The doctors at Cape Ann Medical Center are affiliated with a competing system, Partners HealthCare, which centers on Massachusetts General Hospital and includes Beverly Hospital's nemesis, North Shore Medical Center in Salem. But those doctors are also responsible for the great majority of admissions at Addison Gilbert.

And they could be the source of other revenue for the hospital, if Northeast managers had their wish and the doctors shifted their offices from the Blackburn Industrial Park to vacant space at Addison Gilbert and started using more laboratory and radiology services there.

The trustees eventually granted local doctors an audience. But the statement issued yesterday indicates no daylight showing between the trustees and Laverty's management team. The trustees' statement follows precisely -- even in the lack of details -- what hospital management has so far let out publically.

"We have confidence in our team of executives and physician leaders and encourage others to support them as they take on this important work," the statement reads.

The trustees instructed Laverty and his team on four actions for Addison Gilbert:

Restructure in-patient services.

Relocate other health services available on Cape Ann to the hospital property.

Consider the elimination of off-hours and weekend surgery.

And engage a real estate broker to rent out or dispose of whatever part of the property remains vacant.

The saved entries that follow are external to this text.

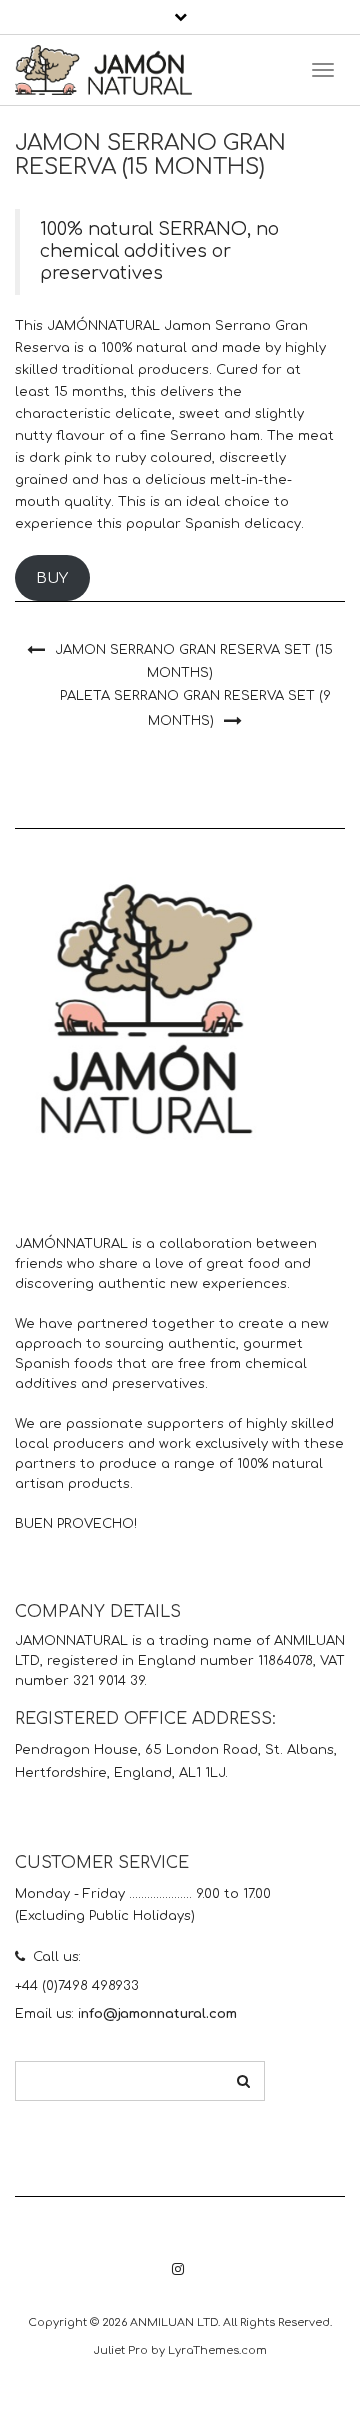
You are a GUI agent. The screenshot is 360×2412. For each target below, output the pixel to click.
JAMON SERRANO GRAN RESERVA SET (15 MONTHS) (194, 661)
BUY (52, 578)
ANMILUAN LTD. (175, 2322)
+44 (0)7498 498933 (77, 1986)
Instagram (177, 2279)
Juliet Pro (121, 2350)
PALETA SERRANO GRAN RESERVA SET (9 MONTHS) (195, 708)
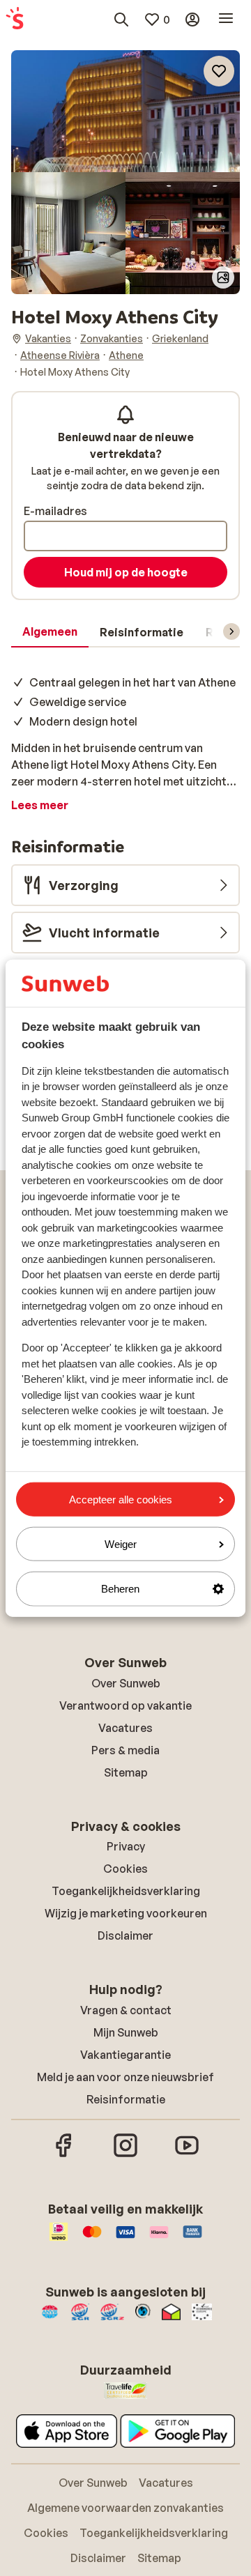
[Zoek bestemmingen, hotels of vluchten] (121, 19)
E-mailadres (55, 511)
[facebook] (64, 2155)
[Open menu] (225, 19)
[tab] (50, 632)
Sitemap (126, 1772)
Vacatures (125, 1728)
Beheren (120, 1589)
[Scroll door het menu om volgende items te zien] (231, 631)
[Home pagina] (15, 19)
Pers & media (125, 1750)
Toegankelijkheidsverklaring (126, 1891)
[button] (125, 111)
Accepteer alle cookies (120, 1499)
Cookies (125, 1869)
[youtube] (187, 2155)
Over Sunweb (125, 1683)
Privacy (126, 1846)
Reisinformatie (125, 2099)
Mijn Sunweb (125, 2032)
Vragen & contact (126, 2010)
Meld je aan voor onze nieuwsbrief (125, 2077)
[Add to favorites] (219, 71)
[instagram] (125, 2155)
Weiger (121, 1544)
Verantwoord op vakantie (125, 1705)
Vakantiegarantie (125, 2055)
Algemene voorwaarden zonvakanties (125, 2508)
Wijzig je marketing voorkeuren (126, 1913)
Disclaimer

"Without the timely implementation of these changes, which are vital," reads the statement, "... closure will have to be pursued by the trustees."

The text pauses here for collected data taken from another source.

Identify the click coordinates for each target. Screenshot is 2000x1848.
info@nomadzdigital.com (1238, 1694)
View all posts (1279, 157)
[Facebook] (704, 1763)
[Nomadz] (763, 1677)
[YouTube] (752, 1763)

Local doctors have said they are willing to move offices to the hospital building, but have called keeping off-hours surgery "non-negotiable," seeing it as the key to maintaining a life-saving emergency department. Northeast managers have said the seldom-used service costs $500,000 per year just to keep anesthesiologists on call, with a medical need yet to be determined.

The statement from the trustees said they recognize local anxieties about the hospital and will provide regular updates "during the initial transition phase."

"We appreciate the time many members of the community have dedicated to expressing their concerns and ideas," the trustees wrote to a Cape Ann community that has deluged this newspaper's editorial page with opinions on the subject. "However, this is a decision that resides with the trustees who have directed management, including the medical staff, to solve."